YOUR INSTRUCTIONS → Pull out the items word for word, from the line containing "This screenshot has" through the end of the items, and leave the pictures out of your answer.

SUPPLIED ENTRIES →
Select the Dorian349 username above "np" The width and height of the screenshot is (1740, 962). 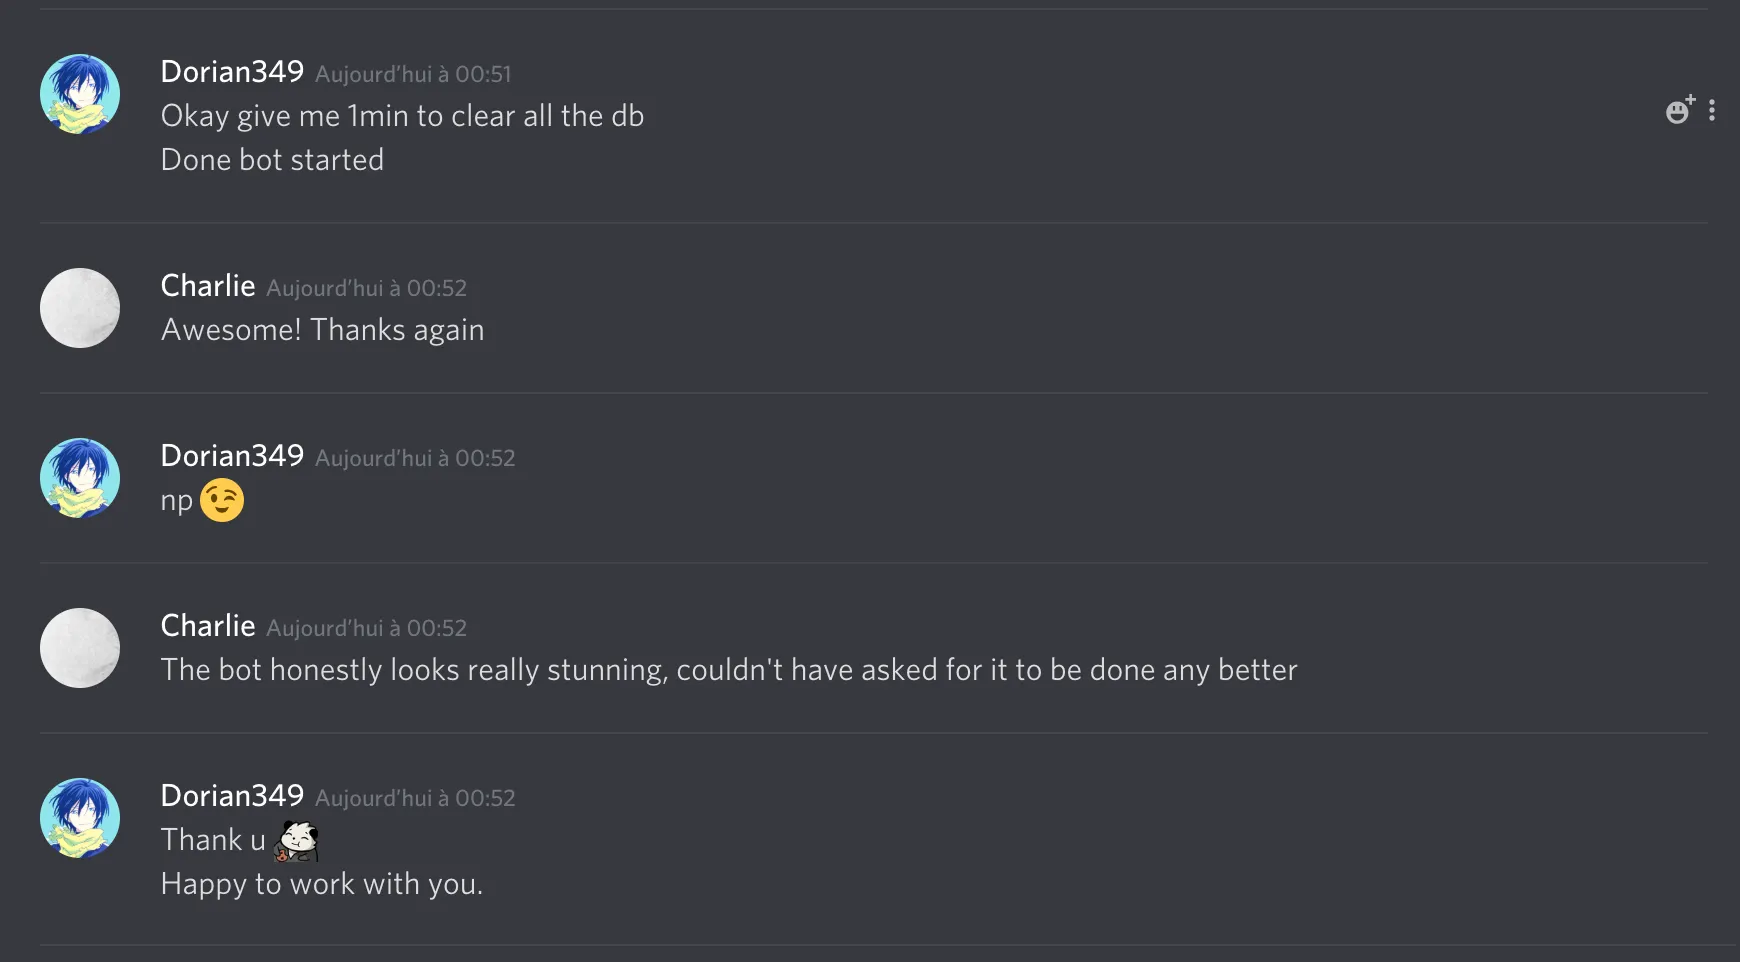[x=232, y=456]
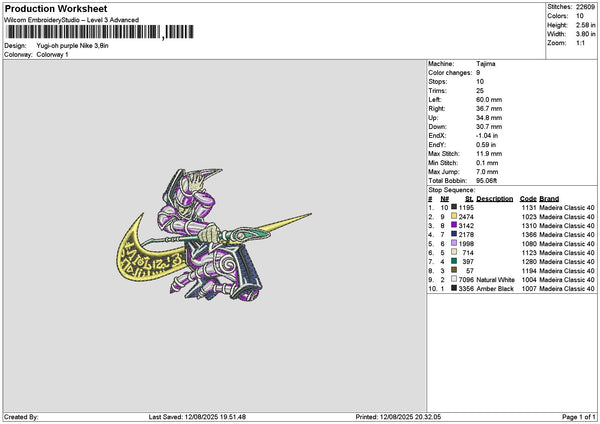600x424 pixels.
Task: Select the Machine value Tajima
Action: click(x=486, y=64)
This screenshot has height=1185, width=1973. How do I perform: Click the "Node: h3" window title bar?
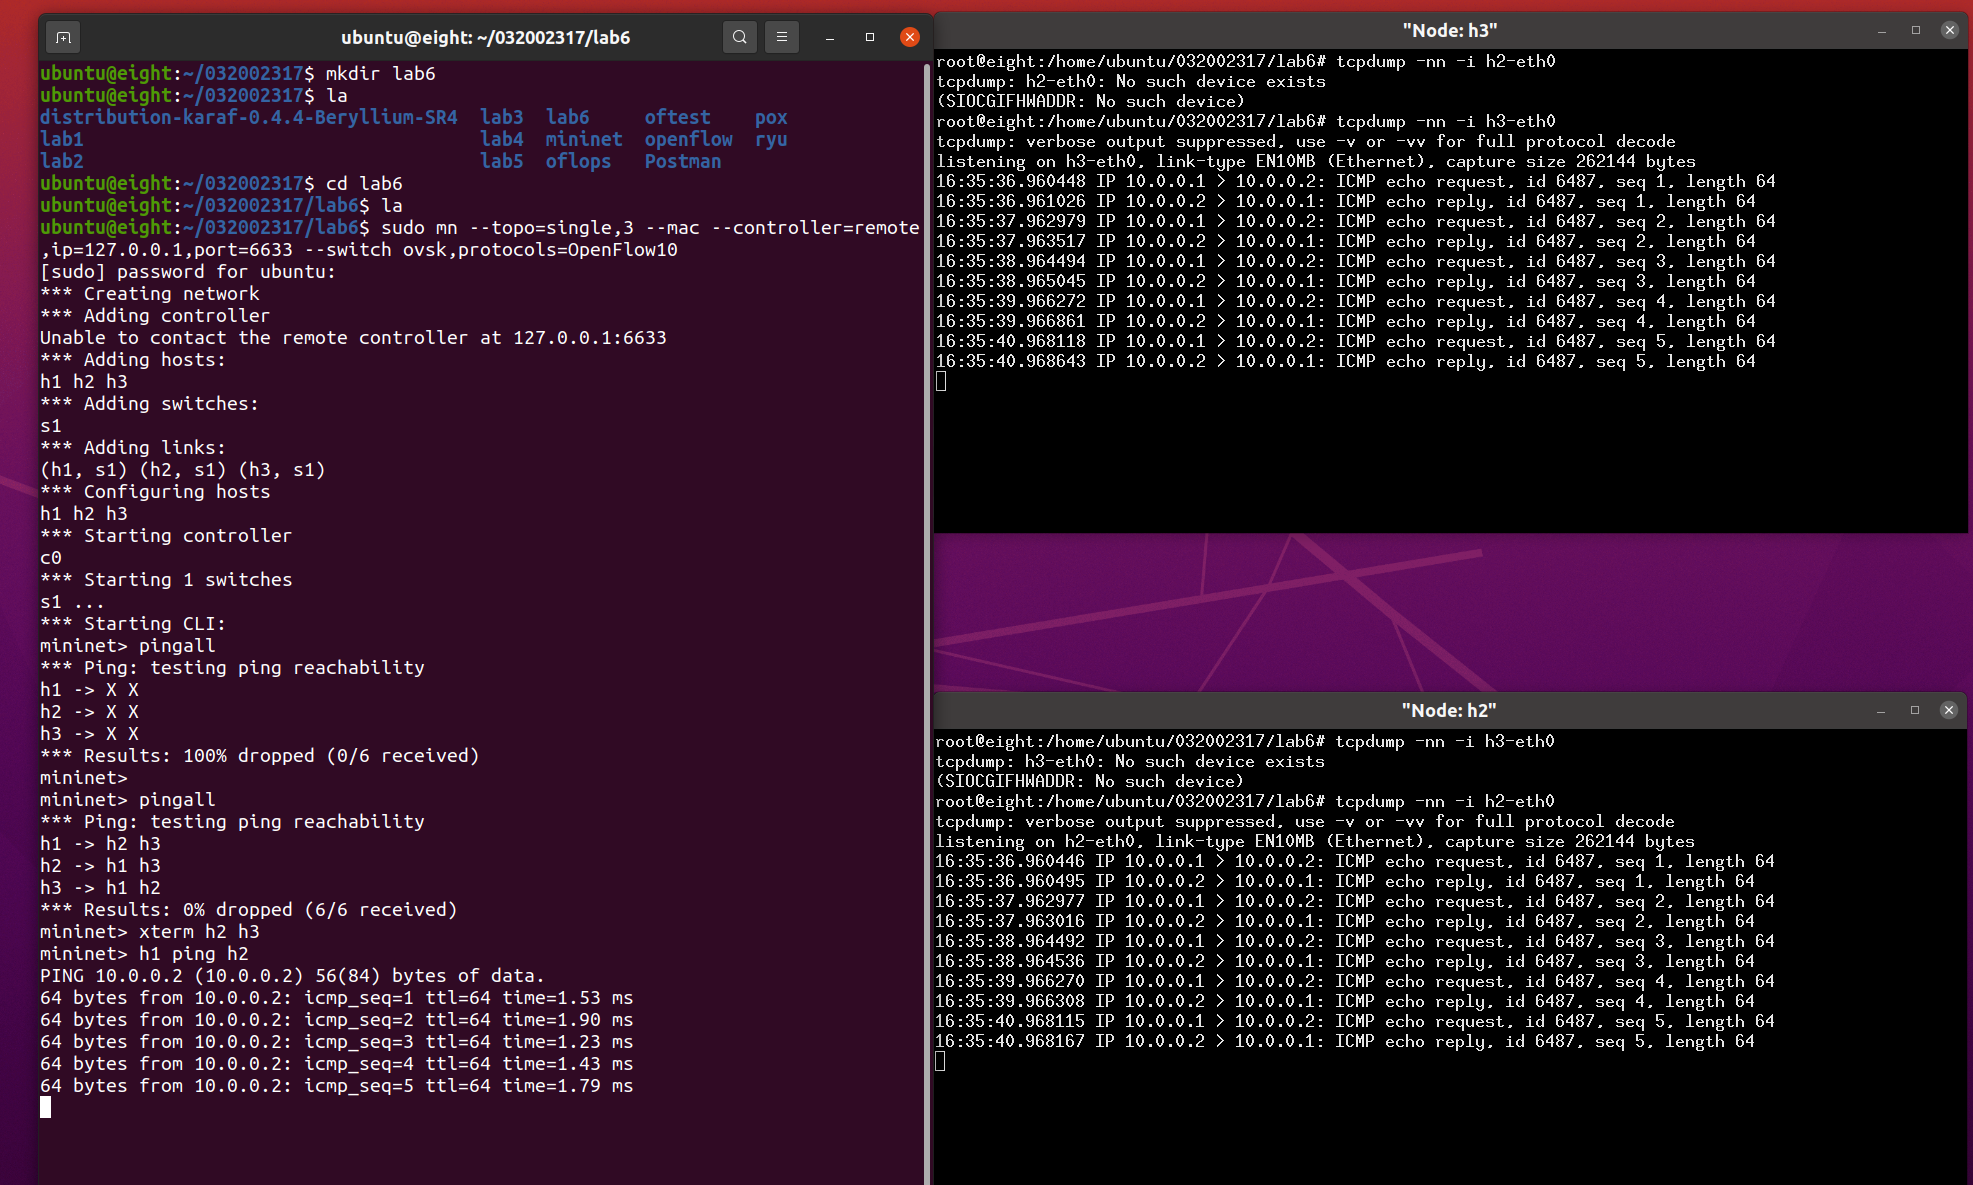[x=1449, y=31]
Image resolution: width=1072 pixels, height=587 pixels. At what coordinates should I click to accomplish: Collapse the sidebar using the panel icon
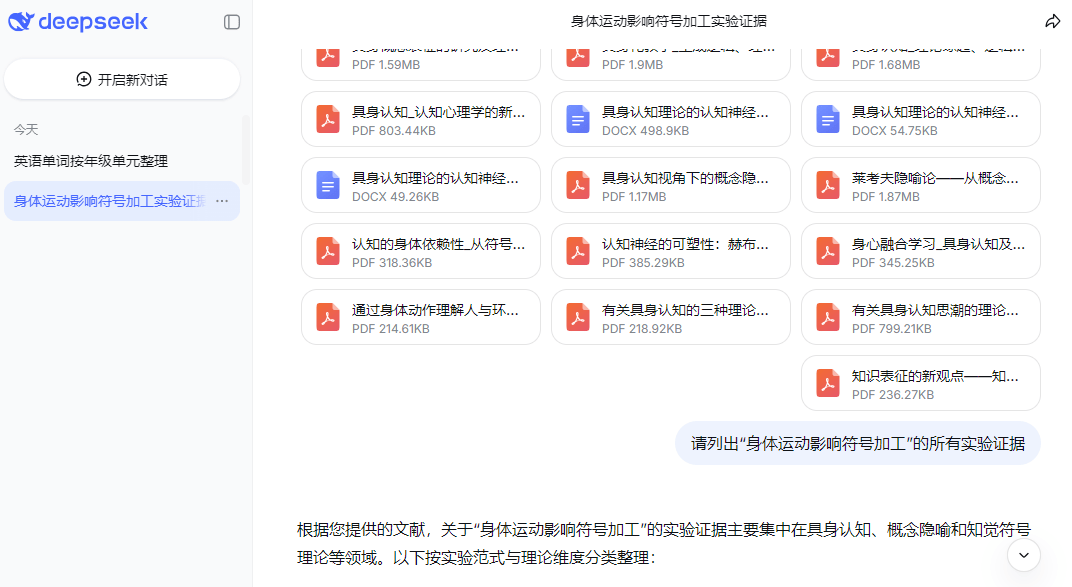pos(232,21)
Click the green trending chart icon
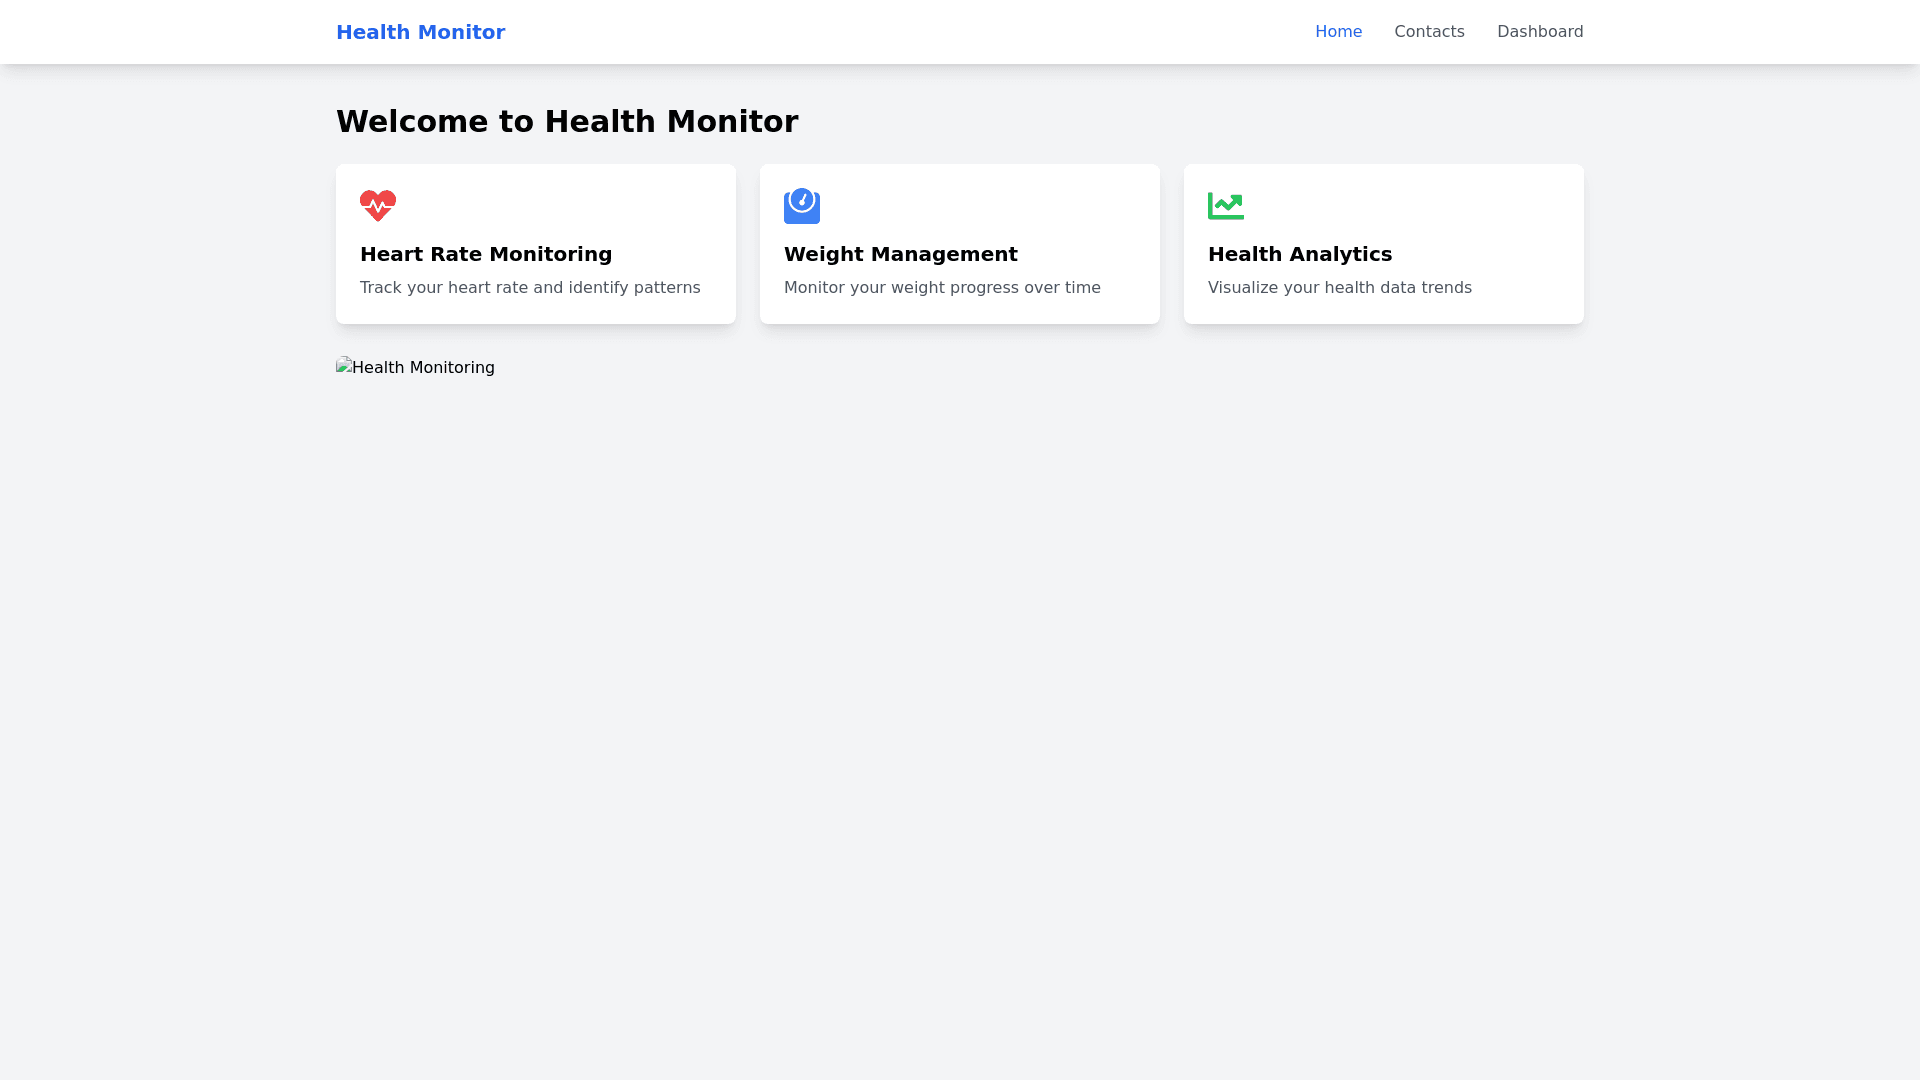The image size is (1920, 1080). tap(1226, 206)
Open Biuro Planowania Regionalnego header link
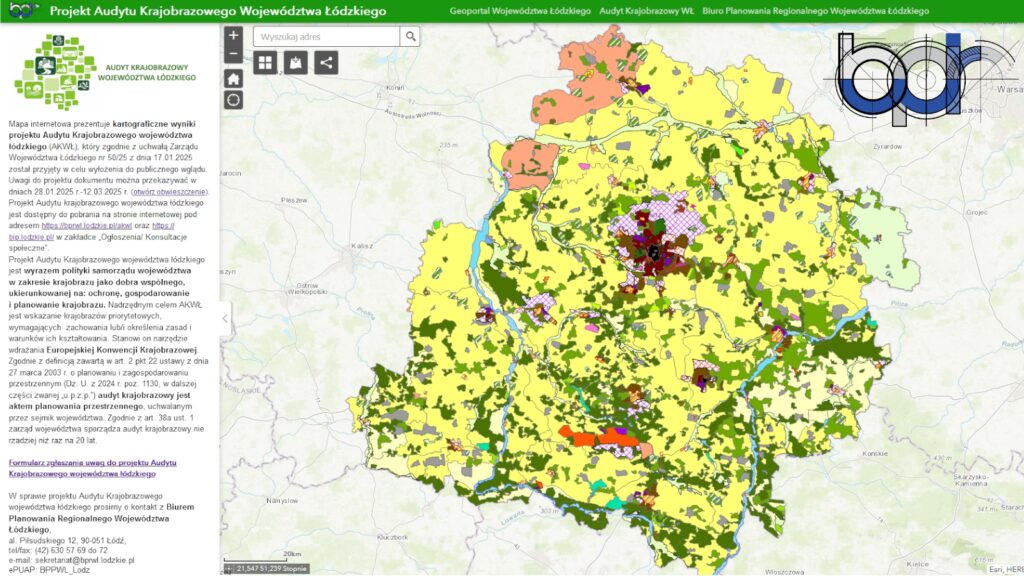The image size is (1024, 576). coord(815,11)
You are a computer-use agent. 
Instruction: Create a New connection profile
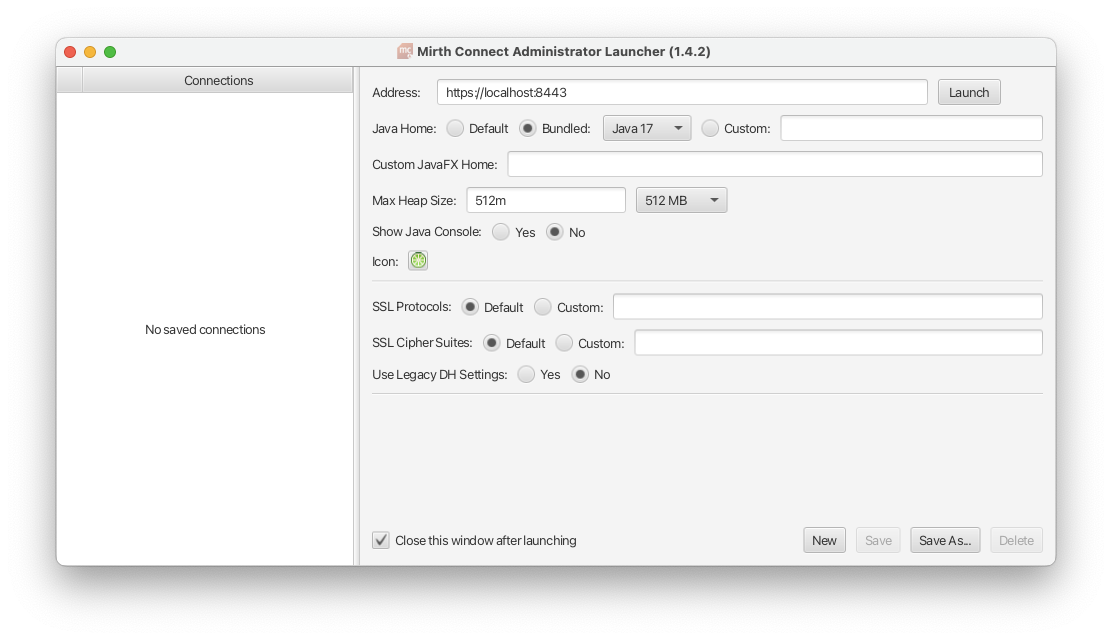[824, 539]
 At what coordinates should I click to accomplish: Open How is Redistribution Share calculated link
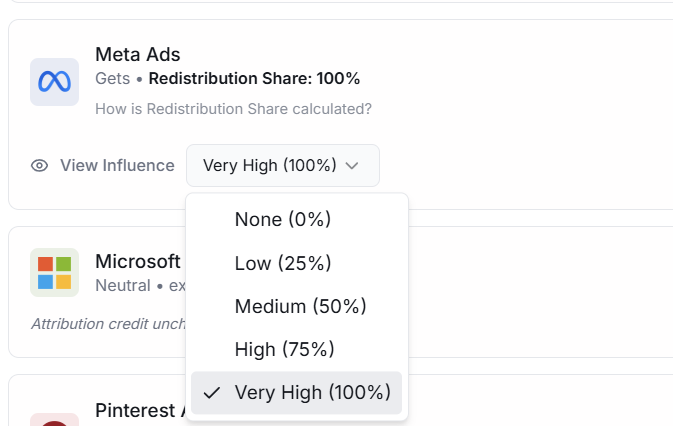click(233, 109)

CORRECT ANSWER →
This screenshot has height=1185, width=1973. How do I perform: Click the "Node: h3" window title bar?
[x=1449, y=31]
Image resolution: width=1072 pixels, height=587 pixels. At what coordinates should I click to accomplish: Collapse the sidebar using the panel icon
pos(232,21)
Click the green trending chart icon
The image size is (1920, 1080). tap(1226, 206)
Open Biuro Planowania Regionalnego header link
The image size is (1024, 576). coord(815,11)
You are a computer-use agent. 
Instruction: Create a New connection profile
[824, 539]
 At what coordinates should I click to accomplish: Open How is Redistribution Share calculated link
click(233, 109)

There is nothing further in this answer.